Oxynitride glasses and glass-ceramics, i.e., glass and glass-ceramic products wherein nitrogen has been substituted for a portion of the oxygen in the base composition, are known to the art. Nitridation of glasses and glass-ceramics has been observed as increasing the density, viscosity, hardness, and dielectric constant of the base materials.
U.S. Pat. No. 4,097,295 (Chyung et al.) provides a broad disclosure of SiO.sub.2 -based, oxynitride glasses which, being thermally crystallizable, constitute precursor materials for the production of glass-ceramic articles. Hence, SiO.sub.2 and nitrogen, the latter being conjectured as present as the nitride ion N.sup.-3, comprise at least 50% by weight of the compositions and are present in amounts of about 40-85% SiO.sub.2 and 2.5-17% N. The remainder of the compositions consists of network formers and/or modifiers (defined as M.sub.x O.sub.y) which permit glass articles to be formed utilizing conventional glassmaking techniques.
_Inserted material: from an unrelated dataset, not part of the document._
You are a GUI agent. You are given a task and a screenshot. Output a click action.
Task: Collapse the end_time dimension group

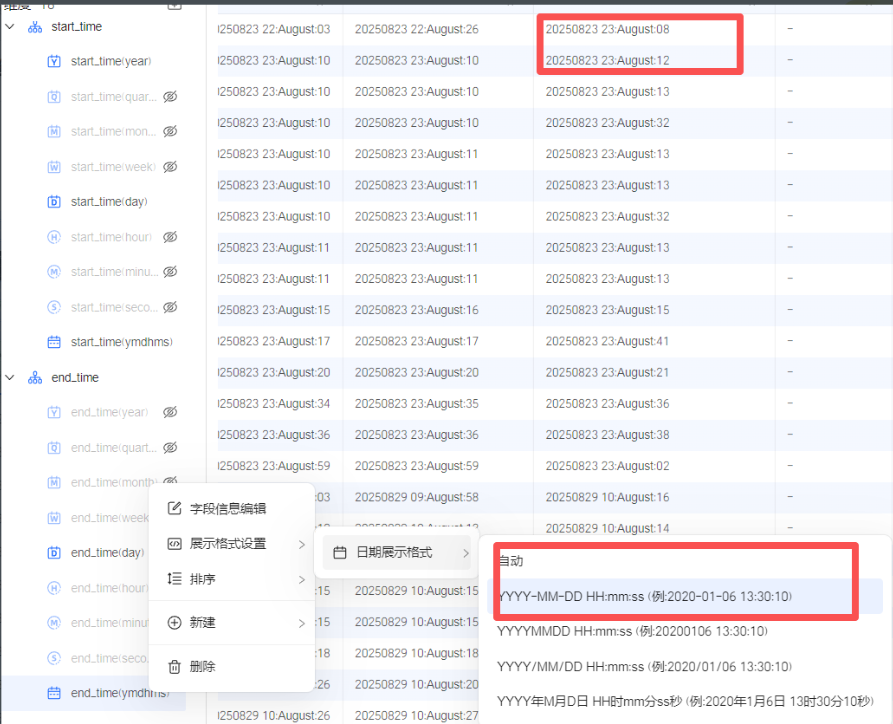(10, 378)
The patentees explicitly noted the operability of the alkali metal oxides, the oxides of the Group IIA and Group IIB elements of the Periodic Table, B.sub.2 O.sub.3, and Al.sub.2 O.sub.3. At least 15% of M.sub.x O.sub.y ingredients will be present wherein M.sub.x O.sub.y consists of 10-40% Al.sub.2 O.sub.3 and 5-25% of at least one oxide selected from the group consisting of the alkali metal oxides, the oxides of the Group IIA and Group IIB elements of the Periodic Table, and B.sub.2 O.sub.3.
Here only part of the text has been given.